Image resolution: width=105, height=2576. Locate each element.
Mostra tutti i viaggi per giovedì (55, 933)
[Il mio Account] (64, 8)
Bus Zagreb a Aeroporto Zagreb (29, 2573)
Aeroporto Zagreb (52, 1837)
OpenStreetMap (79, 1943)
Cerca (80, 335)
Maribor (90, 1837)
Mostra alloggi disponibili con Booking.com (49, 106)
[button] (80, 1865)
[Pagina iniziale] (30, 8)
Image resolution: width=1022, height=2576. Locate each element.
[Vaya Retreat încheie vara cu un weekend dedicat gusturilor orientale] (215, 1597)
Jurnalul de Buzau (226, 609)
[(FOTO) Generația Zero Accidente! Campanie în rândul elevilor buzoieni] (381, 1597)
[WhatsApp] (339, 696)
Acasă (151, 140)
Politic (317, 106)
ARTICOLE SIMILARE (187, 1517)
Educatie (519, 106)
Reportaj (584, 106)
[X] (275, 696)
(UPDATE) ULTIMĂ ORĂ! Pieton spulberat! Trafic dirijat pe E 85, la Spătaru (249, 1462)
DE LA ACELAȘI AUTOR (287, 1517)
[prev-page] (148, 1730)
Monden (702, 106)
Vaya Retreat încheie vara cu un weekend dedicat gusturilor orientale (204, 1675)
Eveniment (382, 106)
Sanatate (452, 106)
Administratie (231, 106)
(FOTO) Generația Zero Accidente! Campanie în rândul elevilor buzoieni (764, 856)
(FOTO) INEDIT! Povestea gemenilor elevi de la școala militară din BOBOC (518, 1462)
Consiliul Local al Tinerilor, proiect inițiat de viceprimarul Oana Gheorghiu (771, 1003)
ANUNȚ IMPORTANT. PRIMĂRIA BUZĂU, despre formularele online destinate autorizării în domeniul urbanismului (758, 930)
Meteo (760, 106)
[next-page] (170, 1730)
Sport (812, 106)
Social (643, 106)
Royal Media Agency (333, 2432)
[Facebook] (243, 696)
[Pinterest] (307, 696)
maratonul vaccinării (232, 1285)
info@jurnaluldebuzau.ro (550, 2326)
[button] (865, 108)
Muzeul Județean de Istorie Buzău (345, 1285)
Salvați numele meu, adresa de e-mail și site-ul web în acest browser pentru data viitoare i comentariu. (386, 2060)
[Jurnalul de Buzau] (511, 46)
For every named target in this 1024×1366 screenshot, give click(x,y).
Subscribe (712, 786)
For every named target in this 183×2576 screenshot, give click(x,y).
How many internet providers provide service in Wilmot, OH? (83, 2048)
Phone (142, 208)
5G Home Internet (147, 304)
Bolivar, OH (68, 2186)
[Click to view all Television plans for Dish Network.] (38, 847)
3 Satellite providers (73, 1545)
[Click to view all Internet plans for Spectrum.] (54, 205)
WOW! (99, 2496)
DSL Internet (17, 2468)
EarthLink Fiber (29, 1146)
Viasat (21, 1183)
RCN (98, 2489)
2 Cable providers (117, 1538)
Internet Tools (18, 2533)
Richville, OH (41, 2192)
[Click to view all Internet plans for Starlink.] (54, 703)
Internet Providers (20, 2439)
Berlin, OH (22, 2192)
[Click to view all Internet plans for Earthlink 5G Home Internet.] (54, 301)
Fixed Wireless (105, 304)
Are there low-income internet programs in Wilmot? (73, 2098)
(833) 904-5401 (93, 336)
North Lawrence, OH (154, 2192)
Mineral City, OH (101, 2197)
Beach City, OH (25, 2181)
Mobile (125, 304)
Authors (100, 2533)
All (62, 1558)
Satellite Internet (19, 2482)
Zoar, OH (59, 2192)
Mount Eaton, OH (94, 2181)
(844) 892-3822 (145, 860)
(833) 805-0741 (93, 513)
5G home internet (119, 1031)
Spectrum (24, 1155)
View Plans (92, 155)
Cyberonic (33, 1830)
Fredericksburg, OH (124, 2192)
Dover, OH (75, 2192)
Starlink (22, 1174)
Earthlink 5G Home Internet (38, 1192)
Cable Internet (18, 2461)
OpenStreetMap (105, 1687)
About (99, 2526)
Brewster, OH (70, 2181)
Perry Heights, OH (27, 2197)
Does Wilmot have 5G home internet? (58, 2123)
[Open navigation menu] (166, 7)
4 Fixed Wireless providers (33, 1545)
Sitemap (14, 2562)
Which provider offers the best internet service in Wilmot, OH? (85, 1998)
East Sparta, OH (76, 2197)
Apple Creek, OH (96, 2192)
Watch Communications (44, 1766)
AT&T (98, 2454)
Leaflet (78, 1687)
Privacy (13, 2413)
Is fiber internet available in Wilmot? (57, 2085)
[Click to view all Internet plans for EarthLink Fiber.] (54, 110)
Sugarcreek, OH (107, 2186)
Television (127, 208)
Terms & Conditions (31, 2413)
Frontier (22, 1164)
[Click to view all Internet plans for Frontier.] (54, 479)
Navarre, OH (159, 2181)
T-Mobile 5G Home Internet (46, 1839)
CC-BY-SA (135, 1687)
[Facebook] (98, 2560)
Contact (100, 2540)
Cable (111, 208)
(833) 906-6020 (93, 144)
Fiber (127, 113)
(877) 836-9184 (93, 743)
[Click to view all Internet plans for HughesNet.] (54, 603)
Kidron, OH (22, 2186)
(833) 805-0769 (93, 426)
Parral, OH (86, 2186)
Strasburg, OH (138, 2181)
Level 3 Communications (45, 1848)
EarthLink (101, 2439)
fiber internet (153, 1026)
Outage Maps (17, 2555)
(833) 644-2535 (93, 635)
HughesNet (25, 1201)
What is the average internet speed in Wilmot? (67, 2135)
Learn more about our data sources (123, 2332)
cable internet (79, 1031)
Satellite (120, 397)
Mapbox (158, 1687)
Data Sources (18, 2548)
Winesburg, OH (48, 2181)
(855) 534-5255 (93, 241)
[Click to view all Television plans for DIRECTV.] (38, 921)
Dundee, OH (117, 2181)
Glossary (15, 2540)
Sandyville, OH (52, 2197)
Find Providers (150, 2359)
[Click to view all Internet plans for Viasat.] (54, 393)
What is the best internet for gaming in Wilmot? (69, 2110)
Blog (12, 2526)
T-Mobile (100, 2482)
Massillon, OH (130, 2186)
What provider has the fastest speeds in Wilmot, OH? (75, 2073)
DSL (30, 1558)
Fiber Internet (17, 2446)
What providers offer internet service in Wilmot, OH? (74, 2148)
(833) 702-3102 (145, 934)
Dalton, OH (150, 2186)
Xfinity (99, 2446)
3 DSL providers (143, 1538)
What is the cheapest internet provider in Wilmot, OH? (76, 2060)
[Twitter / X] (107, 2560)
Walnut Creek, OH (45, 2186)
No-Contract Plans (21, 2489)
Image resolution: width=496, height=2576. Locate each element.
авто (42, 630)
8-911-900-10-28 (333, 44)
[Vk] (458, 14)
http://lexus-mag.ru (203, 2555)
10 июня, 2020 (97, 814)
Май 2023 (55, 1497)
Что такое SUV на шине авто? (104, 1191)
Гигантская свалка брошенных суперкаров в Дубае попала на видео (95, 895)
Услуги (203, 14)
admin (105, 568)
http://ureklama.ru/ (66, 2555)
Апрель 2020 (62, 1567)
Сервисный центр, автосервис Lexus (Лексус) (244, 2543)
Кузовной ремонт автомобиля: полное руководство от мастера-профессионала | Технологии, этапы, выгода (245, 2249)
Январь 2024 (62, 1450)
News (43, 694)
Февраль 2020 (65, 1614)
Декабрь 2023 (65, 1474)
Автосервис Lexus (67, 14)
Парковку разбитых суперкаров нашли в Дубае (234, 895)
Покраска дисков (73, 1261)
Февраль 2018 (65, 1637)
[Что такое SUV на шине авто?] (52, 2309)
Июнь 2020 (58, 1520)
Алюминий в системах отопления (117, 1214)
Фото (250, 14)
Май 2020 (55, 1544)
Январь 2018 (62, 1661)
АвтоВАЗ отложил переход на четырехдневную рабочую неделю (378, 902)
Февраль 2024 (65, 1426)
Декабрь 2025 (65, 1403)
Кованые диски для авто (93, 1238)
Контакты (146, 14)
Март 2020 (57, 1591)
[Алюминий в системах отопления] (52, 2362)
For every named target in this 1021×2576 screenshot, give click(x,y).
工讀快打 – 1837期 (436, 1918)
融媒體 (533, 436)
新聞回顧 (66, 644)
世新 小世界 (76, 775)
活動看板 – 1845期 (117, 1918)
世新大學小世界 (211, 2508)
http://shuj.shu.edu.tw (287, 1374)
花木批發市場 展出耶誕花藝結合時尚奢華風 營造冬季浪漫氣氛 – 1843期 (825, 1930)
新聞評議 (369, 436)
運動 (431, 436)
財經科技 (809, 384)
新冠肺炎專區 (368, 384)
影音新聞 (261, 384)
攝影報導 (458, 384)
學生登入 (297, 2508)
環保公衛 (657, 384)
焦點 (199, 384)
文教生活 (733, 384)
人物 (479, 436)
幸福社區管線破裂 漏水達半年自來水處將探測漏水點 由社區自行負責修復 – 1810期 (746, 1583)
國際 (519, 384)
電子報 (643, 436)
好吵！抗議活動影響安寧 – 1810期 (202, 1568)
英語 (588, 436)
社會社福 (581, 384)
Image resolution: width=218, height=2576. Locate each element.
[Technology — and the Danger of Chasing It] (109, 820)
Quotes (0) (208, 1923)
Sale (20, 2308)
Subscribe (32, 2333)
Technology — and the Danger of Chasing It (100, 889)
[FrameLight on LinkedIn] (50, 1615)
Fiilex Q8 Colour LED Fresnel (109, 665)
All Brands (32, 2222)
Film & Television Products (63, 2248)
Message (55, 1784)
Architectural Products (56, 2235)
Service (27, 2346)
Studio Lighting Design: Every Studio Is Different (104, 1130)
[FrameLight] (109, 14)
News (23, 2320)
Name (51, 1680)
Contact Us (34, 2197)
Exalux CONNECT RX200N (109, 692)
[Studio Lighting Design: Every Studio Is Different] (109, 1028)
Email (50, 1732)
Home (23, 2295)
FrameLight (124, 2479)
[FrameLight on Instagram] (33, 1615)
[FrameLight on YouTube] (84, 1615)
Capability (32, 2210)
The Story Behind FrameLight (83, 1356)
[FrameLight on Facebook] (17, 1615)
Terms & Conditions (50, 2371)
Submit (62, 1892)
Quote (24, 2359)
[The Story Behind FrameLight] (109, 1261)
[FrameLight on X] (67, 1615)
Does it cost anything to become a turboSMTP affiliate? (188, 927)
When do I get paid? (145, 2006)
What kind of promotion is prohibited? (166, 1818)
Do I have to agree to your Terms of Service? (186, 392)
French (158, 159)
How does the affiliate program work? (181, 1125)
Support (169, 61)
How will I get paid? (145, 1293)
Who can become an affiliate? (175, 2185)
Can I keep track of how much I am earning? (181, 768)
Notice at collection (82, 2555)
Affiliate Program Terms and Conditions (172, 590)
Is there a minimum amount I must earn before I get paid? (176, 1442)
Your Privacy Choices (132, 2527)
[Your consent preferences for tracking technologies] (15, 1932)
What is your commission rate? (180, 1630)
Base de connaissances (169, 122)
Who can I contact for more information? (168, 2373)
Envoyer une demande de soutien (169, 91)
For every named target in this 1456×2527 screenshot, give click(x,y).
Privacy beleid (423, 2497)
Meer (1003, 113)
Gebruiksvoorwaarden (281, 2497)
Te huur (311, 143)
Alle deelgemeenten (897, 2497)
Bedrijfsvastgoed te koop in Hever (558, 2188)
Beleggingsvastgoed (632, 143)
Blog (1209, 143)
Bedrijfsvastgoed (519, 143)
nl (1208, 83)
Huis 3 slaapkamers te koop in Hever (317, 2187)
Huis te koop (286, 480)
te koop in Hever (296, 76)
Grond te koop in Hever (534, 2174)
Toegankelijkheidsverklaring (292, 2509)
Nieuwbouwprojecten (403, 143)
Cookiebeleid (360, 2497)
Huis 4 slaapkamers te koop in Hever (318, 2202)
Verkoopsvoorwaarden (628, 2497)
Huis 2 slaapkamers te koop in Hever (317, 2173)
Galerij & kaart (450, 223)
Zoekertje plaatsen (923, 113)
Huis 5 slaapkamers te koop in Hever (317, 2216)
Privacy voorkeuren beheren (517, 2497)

=-=-=

### Aim of the task
Among the lines above, find the ones containing "Conditions" and copy them.

### Answer space
Terms & Conditions (31, 2413)
Terms & Conditions (50, 2371)
Affiliate Program Terms and Conditions (172, 590)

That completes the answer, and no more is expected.